Doch sei nicht nur die unzweifelhafte Seriosität und der klare Aufbau des in englischer Sprache erschienenen Buchs ‚Bird of Time – The Music of Swan Hennessy‘ hervorgehoben, sondern auch die Breite der Recherche insgesamt: Klein kennt nicht nur seinen Hennessy, sondern bemüht sich auch, eine möglichst gründliche Darstellung der Umgebung, mithin insbesondere der Personen, die in Hennessys Leben eine Rolle spielten, zu liefern. So erfahren wir Hochinteressantes über die englischsprachige Kompositionsklasse des Stuttgarter Konservatoriums und den legendären Lehrer Percy Goetschius, einen von den USA nach Deutschland ausgewanderten Musikgelehrten, der als Theoretiker eine gewisse bleibende Bedeutung erlangte. Und in Paris begegnen wir mit Hennessys jüngerem, ihm freundschaftlich verbundenem Kollegen Georges Migot, der 1929 auch die Grabrede hielt, einem der faszinierendsten französischen Komponisten einer Epoche, die von Debussysmus und Les Six dominiert wurde. Über Migot kommen wir gar indirekt mit dem zeitweilig in Paris sesshaften englischen Genie John Foulds in Kontakt. Oder wir begegnen, anlässlich einer Uraufführung durch die später von den Nazis geächtete Pianis­tin Ella Jonas-Stockhausen, im März 1913 in Berlin dem bedeutenden Komponisten Heinz Tiessen, der später zu einem der Hauptvertreter des Berliner Expressionismus aufsteigen sollte – will sagen: Allein die Querverweise wären schon die Lektüre wert.

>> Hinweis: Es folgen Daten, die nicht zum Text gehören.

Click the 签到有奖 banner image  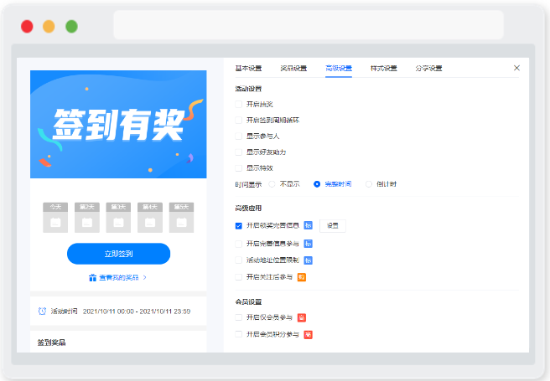pyautogui.click(x=118, y=124)
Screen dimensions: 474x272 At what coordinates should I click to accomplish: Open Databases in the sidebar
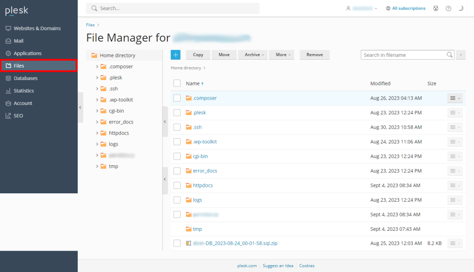[x=25, y=78]
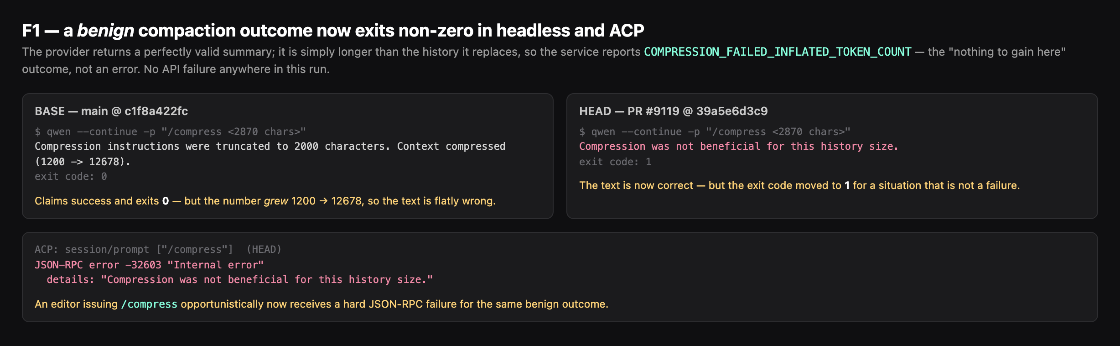Click the /compress inline code in ACP note
1120x346 pixels.
click(x=149, y=304)
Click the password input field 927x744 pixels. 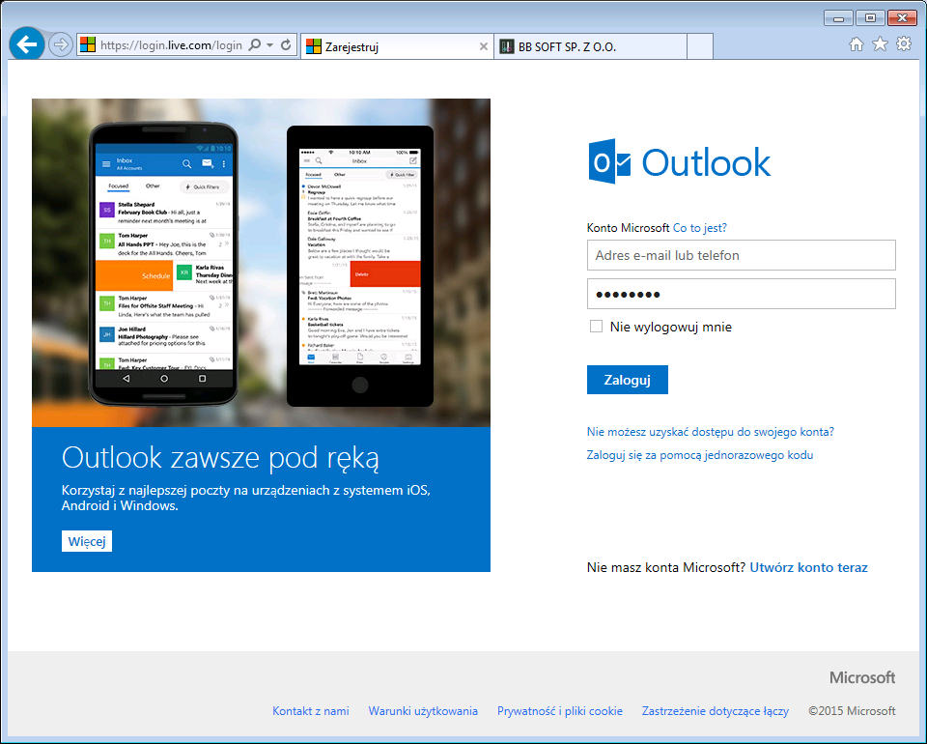tap(741, 294)
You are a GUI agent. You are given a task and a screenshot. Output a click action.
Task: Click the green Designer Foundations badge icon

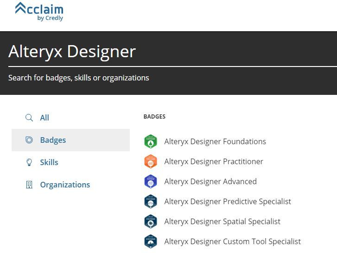click(151, 141)
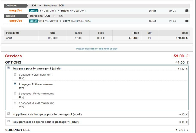Click the Services heading
The width and height of the screenshot is (196, 133).
click(x=13, y=56)
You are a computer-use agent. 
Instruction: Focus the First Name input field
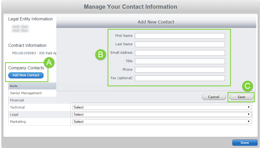(x=180, y=36)
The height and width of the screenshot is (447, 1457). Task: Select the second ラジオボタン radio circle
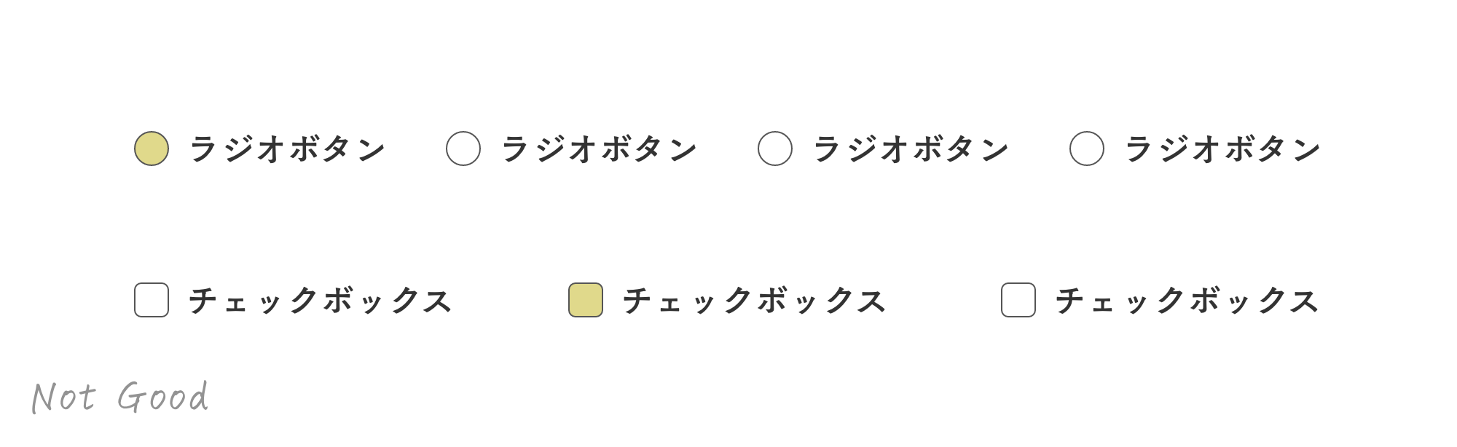click(x=463, y=149)
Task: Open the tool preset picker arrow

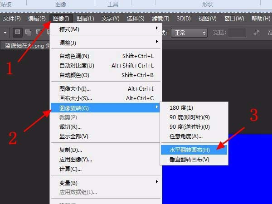Action: tap(5, 33)
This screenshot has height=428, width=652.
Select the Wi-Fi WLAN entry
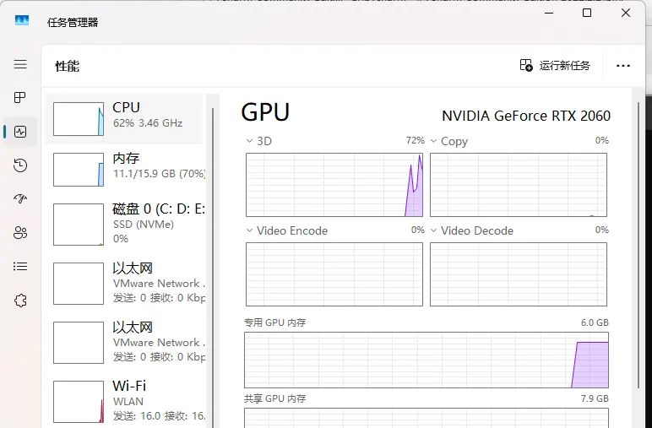click(x=127, y=401)
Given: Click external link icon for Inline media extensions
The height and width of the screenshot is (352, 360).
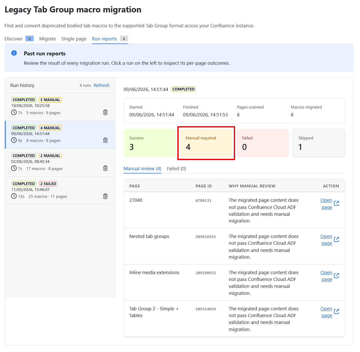Looking at the screenshot, I should tap(336, 276).
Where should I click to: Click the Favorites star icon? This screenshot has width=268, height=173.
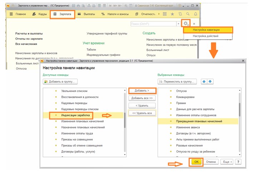(x=173, y=14)
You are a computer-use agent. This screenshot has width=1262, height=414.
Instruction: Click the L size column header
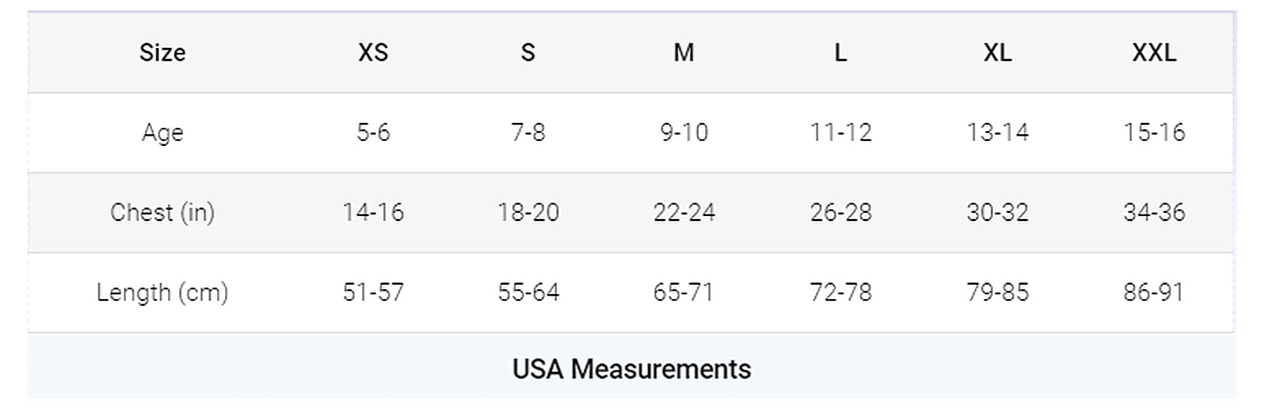pos(840,53)

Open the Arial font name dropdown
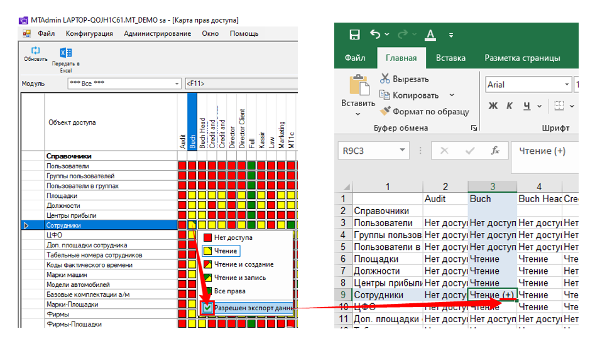567,85
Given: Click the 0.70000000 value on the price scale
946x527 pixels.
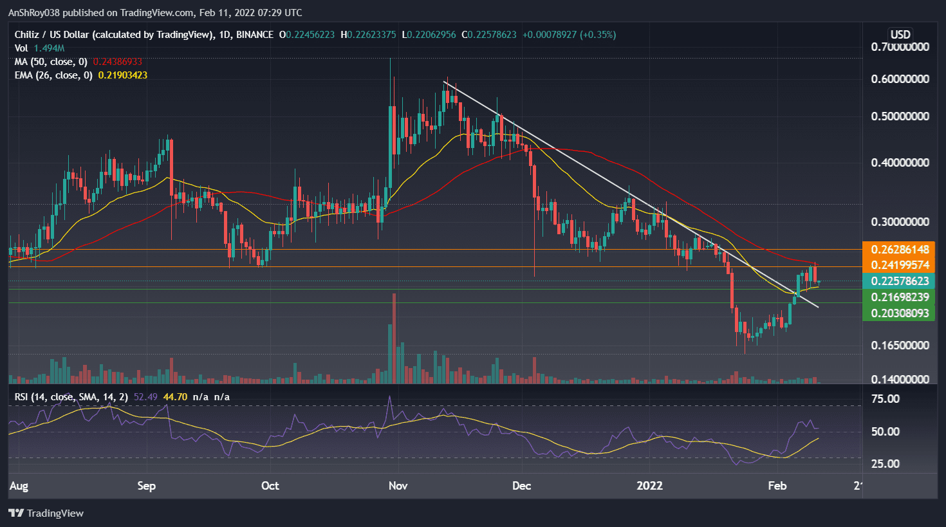Looking at the screenshot, I should [900, 46].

Axel Klein bespricht das gesamte Schaffen Swan Hennessys, das bis zu seinem durch eine bedauerliche Komplikation bei einer Routineoperation eingetretenen Tod reicht. Hennessy war ein feinsinniger Meister der Miniatur, der ausschließlich für kleine Besetzungen schrieb. Es gibt keine Orchestermusik von ihm, wozu ihn auch nicht der Austausch mit den großen bretonischen Meistern wie Guy Ropartz oder Paul Le Flem anzuregen vermochte. Seine Musik ist von melodiös gefälliger Einfachheit gekennzeichnet und beansprucht in ihrer geradezu bewusst anmutenden Naivität eine Sonderstellung innerhalb der französischen Szene der Epoche. Auch teilt Klein haarklein die dezidierten Urteile Hennessys über stilistische Fragen und Kollegen mit, und auf keinen anderen reagierte Hennessy so allergisch wie auf Arnold Schönberg – kein Wunder, der ästhetische und handwerkliche Gegensatz könnte auch größer kaum sein. Von den knapp 600 Seiten dieser grundlegenden Monographie entfallen 142 auf das eminent gründliche, systematisch gegliederte Register. Besser kann man ein solches Buch nicht gestalten. Parallel ist bei RTE Lyric FM in Irland eine CD mit den gesammelten Werken für Streichquartett, vom RTÉ Contempo Quartet mit Schwung und vertieftem Bezug zu den irischen Wurzeln gespielt, erschienen. Und die musikalische Landkarte ist mit einem Mal um eine pittoreske Persönlichkeit reicher.